## GOAL
Which lines in the rows below contain the string "size"? Return each of them in full.

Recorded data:

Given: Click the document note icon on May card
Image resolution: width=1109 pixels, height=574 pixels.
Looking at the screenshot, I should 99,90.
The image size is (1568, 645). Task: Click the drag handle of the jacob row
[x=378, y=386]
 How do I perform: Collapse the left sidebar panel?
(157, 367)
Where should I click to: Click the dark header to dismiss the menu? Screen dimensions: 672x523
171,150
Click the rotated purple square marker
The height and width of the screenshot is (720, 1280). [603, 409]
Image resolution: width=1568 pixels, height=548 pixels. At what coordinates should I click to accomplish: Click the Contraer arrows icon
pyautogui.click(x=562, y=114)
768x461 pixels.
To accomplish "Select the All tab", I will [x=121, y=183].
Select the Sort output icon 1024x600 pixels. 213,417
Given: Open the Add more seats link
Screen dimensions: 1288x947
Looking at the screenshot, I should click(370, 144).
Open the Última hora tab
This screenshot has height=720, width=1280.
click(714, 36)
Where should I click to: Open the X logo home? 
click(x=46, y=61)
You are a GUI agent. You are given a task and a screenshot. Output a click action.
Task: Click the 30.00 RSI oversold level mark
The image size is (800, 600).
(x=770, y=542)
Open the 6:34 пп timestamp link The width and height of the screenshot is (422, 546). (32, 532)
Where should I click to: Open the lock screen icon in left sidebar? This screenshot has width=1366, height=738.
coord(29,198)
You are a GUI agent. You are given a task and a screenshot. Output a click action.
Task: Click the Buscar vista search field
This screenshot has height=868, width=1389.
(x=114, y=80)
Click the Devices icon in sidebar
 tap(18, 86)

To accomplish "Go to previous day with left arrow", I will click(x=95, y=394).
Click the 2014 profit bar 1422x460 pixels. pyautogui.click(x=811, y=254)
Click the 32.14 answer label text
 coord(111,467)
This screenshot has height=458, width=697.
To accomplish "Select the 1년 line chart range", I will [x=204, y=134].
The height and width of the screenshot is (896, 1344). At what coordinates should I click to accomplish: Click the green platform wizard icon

## RESPONSE FOR THIS EXERCISE
The image size is (1568, 645). Task: Click the drag handle of the jacob row
The image size is (800, 600).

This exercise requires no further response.